→ **Problem requirements**
Repeat the entire listing exactly as written.
BEGIN Stored data
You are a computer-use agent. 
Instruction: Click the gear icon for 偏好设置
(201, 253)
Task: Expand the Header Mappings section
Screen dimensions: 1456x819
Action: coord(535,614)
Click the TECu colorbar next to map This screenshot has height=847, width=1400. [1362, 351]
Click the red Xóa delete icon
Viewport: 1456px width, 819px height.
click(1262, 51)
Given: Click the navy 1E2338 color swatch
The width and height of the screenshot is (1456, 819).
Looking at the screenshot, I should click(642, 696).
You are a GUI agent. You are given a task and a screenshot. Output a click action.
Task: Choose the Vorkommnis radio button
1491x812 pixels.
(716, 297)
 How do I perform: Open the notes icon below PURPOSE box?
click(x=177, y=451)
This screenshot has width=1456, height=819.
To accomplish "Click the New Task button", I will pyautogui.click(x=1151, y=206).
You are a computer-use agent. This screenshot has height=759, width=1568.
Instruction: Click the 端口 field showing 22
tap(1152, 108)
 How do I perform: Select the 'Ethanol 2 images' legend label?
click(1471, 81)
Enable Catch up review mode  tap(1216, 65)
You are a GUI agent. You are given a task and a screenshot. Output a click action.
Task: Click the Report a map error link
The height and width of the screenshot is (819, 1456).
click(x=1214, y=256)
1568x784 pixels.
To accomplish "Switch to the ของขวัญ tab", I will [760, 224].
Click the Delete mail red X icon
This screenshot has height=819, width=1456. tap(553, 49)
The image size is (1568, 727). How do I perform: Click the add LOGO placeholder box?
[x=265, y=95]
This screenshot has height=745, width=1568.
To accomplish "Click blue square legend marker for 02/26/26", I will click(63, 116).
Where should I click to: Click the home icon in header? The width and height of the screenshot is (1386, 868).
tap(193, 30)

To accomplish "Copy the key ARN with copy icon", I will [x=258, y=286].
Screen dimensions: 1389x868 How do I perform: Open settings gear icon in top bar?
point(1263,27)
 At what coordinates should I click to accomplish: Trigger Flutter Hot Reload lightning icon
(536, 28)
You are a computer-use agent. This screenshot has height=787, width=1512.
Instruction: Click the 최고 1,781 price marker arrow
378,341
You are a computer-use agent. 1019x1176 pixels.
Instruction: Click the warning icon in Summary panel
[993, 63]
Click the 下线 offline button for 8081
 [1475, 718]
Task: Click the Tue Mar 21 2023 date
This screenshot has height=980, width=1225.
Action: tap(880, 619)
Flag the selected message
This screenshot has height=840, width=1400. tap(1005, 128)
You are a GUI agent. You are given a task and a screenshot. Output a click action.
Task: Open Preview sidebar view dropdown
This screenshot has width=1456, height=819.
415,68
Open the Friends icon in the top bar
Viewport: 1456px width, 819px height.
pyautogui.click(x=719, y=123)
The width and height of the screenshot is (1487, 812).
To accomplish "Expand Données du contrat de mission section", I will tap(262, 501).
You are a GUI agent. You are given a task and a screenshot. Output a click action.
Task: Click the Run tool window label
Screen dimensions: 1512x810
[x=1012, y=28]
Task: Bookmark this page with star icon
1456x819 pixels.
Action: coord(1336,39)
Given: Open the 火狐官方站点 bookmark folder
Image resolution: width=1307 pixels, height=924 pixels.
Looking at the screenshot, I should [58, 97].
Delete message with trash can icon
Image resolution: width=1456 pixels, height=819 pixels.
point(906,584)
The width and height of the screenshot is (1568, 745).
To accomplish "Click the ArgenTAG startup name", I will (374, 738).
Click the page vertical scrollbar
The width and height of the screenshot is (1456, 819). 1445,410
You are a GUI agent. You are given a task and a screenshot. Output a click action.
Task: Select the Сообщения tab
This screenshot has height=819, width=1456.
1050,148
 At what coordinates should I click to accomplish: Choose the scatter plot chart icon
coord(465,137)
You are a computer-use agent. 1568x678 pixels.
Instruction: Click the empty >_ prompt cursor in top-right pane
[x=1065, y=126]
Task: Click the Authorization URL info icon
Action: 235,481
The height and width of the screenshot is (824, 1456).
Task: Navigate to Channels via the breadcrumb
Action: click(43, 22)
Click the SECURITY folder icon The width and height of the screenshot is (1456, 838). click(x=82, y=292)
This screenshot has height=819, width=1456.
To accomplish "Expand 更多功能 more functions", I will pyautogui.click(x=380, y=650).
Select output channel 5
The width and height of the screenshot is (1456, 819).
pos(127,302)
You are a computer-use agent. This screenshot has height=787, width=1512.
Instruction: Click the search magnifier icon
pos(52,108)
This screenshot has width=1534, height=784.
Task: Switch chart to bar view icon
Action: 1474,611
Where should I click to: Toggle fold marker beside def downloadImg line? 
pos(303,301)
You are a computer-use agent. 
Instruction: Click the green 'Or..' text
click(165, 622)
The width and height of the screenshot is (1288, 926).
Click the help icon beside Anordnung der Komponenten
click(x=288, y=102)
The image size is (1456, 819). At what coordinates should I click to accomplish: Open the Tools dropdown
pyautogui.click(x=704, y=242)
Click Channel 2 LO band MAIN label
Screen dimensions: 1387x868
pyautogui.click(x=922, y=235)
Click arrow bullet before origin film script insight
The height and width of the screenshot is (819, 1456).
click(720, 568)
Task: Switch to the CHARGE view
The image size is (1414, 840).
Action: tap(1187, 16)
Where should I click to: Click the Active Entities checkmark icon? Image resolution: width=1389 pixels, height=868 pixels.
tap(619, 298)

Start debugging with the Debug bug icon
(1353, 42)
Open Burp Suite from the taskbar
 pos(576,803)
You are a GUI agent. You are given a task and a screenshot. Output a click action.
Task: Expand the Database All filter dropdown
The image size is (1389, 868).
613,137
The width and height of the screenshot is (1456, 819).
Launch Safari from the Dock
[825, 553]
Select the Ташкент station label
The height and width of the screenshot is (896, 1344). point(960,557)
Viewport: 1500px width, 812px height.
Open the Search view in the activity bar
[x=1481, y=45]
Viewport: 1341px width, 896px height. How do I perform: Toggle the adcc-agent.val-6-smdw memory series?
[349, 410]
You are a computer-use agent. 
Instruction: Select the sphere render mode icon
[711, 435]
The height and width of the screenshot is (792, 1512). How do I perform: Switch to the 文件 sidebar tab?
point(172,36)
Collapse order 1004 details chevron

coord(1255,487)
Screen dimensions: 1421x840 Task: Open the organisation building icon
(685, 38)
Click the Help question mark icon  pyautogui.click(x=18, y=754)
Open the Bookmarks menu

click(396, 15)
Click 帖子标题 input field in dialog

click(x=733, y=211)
END Stored data
→ **Response for this exercise**
You are a computer-use agent. 
Instruction: Click the gear icon for 偏好设置
(201, 253)
Task: Expand the Header Mappings section
Screen dimensions: 1456x819
Action: coord(535,614)
Click the TECu colorbar next to map This screenshot has height=847, width=1400. [1362, 351]
Click the red Xóa delete icon
Viewport: 1456px width, 819px height.
click(1262, 51)
Given: Click the navy 1E2338 color swatch
The width and height of the screenshot is (1456, 819).
Looking at the screenshot, I should click(642, 696).
You are a GUI agent. You are given a task and a screenshot. Output a click action.
Task: Choose the Vorkommnis radio button
1491x812 pixels.
(716, 297)
 How do I perform: Open the notes icon below PURPOSE box?
click(x=177, y=451)
This screenshot has width=1456, height=819.
To accomplish "Click the New Task button", I will pyautogui.click(x=1151, y=206).
You are a computer-use agent. This screenshot has height=759, width=1568.
Instruction: Click the 端口 field showing 22
tap(1152, 108)
 How do I perform: Select the 'Ethanol 2 images' legend label?
click(1471, 81)
Enable Catch up review mode  tap(1216, 65)
You are a GUI agent. You are given a task and a screenshot. Output a click action.
Task: Click the Report a map error link
The height and width of the screenshot is (819, 1456).
click(x=1214, y=256)
1568x784 pixels.
To accomplish "Switch to the ของขวัญ tab", I will [760, 224].
Click the Delete mail red X icon
This screenshot has height=819, width=1456. tap(553, 49)
The image size is (1568, 727). How do I perform: Click the add LOGO placeholder box?
[x=265, y=95]
This screenshot has height=745, width=1568.
To accomplish "Click blue square legend marker for 02/26/26", I will click(63, 116).
Where should I click to: Click the home icon in header? The width and height of the screenshot is (1386, 868).
tap(193, 30)

To accomplish "Copy the key ARN with copy icon", I will [x=258, y=286].
Screen dimensions: 1389x868 How do I perform: Open settings gear icon in top bar?
point(1263,27)
 At what coordinates should I click to accomplish: Trigger Flutter Hot Reload lightning icon
(536, 28)
You are a computer-use agent. This screenshot has height=787, width=1512.
Instruction: Click the 최고 1,781 price marker arrow
378,341
You are a computer-use agent. 1019x1176 pixels.
Instruction: Click the warning icon in Summary panel
[993, 63]
Click the 下线 offline button for 8081
 [1475, 718]
Task: Click the Tue Mar 21 2023 date
This screenshot has height=980, width=1225.
Action: tap(880, 619)
Flag the selected message
This screenshot has height=840, width=1400. tap(1005, 128)
You are a GUI agent. You are given a task and a screenshot. Output a click action.
Task: Open Preview sidebar view dropdown
This screenshot has width=1456, height=819.
415,68
Open the Friends icon in the top bar
Viewport: 1456px width, 819px height.
pyautogui.click(x=719, y=123)
The width and height of the screenshot is (1487, 812).
To accomplish "Expand Données du contrat de mission section", I will tap(262, 501).
You are a GUI agent. You are given a task and a screenshot. Output a click action.
Task: Click the Run tool window label
Screen dimensions: 1512x810
[x=1012, y=28]
Task: Bookmark this page with star icon
1456x819 pixels.
Action: coord(1336,39)
Given: Open the 火狐官方站点 bookmark folder
Image resolution: width=1307 pixels, height=924 pixels.
Looking at the screenshot, I should [58, 97].
Delete message with trash can icon
Image resolution: width=1456 pixels, height=819 pixels.
point(906,584)
The width and height of the screenshot is (1568, 745).
To accomplish "Click the ArgenTAG startup name", I will (374, 738).
Click the page vertical scrollbar
The width and height of the screenshot is (1456, 819). 1445,410
You are a GUI agent. You are given a task and a screenshot. Output a click action.
Task: Select the Сообщения tab
This screenshot has height=819, width=1456.
1050,148
 At what coordinates should I click to accomplish: Choose the scatter plot chart icon
coord(465,137)
You are a computer-use agent. 1568x678 pixels.
Instruction: Click the empty >_ prompt cursor in top-right pane
[x=1065, y=126]
Task: Click the Authorization URL info icon
Action: 235,481
The height and width of the screenshot is (824, 1456).
Task: Navigate to Channels via the breadcrumb
Action: click(43, 22)
Click the SECURITY folder icon The width and height of the screenshot is (1456, 838). click(x=82, y=292)
This screenshot has height=819, width=1456.
To accomplish "Expand 更多功能 more functions", I will pyautogui.click(x=380, y=650).
Select output channel 5
The width and height of the screenshot is (1456, 819).
pos(127,302)
You are a computer-use agent. This screenshot has height=787, width=1512.
Instruction: Click the search magnifier icon
pos(52,108)
This screenshot has width=1534, height=784.
Task: Switch chart to bar view icon
Action: 1474,611
Where should I click to: Toggle fold marker beside def downloadImg line? 
pos(303,301)
You are a computer-use agent. 
Instruction: Click the green 'Or..' text
click(165, 622)
The width and height of the screenshot is (1288, 926).
Click the help icon beside Anordnung der Komponenten
click(x=288, y=102)
The image size is (1456, 819). At what coordinates should I click to accomplish: Open the Tools dropdown
pyautogui.click(x=704, y=242)
Click Channel 2 LO band MAIN label
Screen dimensions: 1387x868
pyautogui.click(x=922, y=235)
Click arrow bullet before origin film script insight
The height and width of the screenshot is (819, 1456).
click(720, 568)
Task: Switch to the CHARGE view
The image size is (1414, 840).
Action: tap(1187, 16)
Where should I click to: Click the Active Entities checkmark icon? Image resolution: width=1389 pixels, height=868 pixels.
tap(619, 298)

Start debugging with the Debug bug icon
(1353, 42)
Open Burp Suite from the taskbar
 pos(576,803)
You are a GUI agent. You are given a task and a screenshot. Output a click action.
Task: Expand the Database All filter dropdown
The image size is (1389, 868).
613,137
The width and height of the screenshot is (1456, 819).
Launch Safari from the Dock
[825, 553]
Select the Ташкент station label
The height and width of the screenshot is (896, 1344). point(960,557)
Viewport: 1500px width, 812px height.
Open the Search view in the activity bar
[x=1481, y=45]
Viewport: 1341px width, 896px height. How do I perform: Toggle the adcc-agent.val-6-smdw memory series?
[349, 410]
You are a computer-use agent. 
Instruction: Select the sphere render mode icon
[711, 435]
The height and width of the screenshot is (792, 1512). How do I perform: Switch to the 文件 sidebar tab?
point(172,36)
Collapse order 1004 details chevron

coord(1255,487)
Screen dimensions: 1421x840 Task: Open the organisation building icon
(685, 38)
Click the Help question mark icon  pyautogui.click(x=18, y=754)
Open the Bookmarks menu

click(396, 15)
Click 帖子标题 input field in dialog

click(x=733, y=211)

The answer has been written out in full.